The main limitations of this analysis are the short time horizon used, and the dose-adjustment. The analysis of CLASS and CONDOR was for only a 6-month period, whereas to fully assess the impact of treatment of OA requires modelling over a longer time horizon. The model and cost-effectiveness analysis use a 3-month time horizon in the base case and so does not extrapolate beyond the trial horizon. As discussed earlier, the dose adjustment method used in the NICE modelling may not be appropriate in this update, whereby the risks of some AEs were lower in patients receiving treatment than in the general population. The results from the CONDOR trial without using the dose adjustment are influenced by the much higher drug costs for both celecoxib and diclofenac compared to normal usage. These, however, are limitations of the NICE model which has been accepted for guidelines development in the UK, and is not a limitation of this study.

The non-symptomatic end-points reported in CONDOR have not been considered in this analysis. The approach for the inclusion of the CONDOR results was consistent with the NICE modelling, but presents conservative results for celecoxib.

Conclusion

The inclusion of the CONDOR results in the NICE model ensured that all available trial data were used and thus the updated model was the most robust analysis available to assess the cost-effectiveness of OA treatments. The inclusion of a PPI in the diclofenac arm of CONDOR caused complications in pooling the trials results, but the small differences in the results from the two pooling methods demonstrate internal validity in the results.

This study provides strong support that treatment with celecoxib is cost-effective when compared to diclofenac plus a PPI using data from CONDOR alone, CLASS alone, and both methods of pooling the results.
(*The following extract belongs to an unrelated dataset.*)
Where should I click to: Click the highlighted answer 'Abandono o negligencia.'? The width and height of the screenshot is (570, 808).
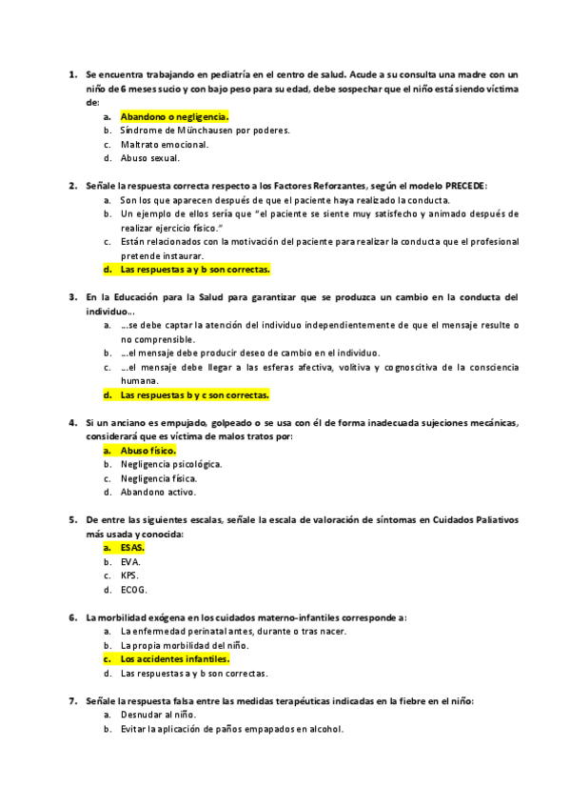pyautogui.click(x=175, y=116)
Importantly the update of the NICE model does not alter the conclusions reached in the original NICE guidance, and celecoxib remains a cost-effective treatment for the symptomatic management of OA in the UK.

The results from the CONDOR trial also demonstrate that, at maximum dosage, celecoxib can be considered a cost-effective treatment for the symptomatic management of OA in the UK when compared to diclofenac plus PPI.

Transparency

Declaration of funding

This paper was funded by Pfizer, Kingston upon Thames, UK. The publication of study results was not contingent on the sponsor’s approval or censorship of the manuscript.

Declaration of financial/other relationships

N.B. and B.W. have disclosed that they are employees of BresMed Health Solutions, a company that received funding to prepare this paper. R.A. has disclosed that he is an associate director of BresMed Health Solutions. None of the authors received individual payments for their involvement in the model and manuscript development.

Acknowledgements

The authors would like to thank Pfizer for giving their full permission to use their clinical data. The authors would also like to thank the University of Sheffield for giving their full permission to use their economic model.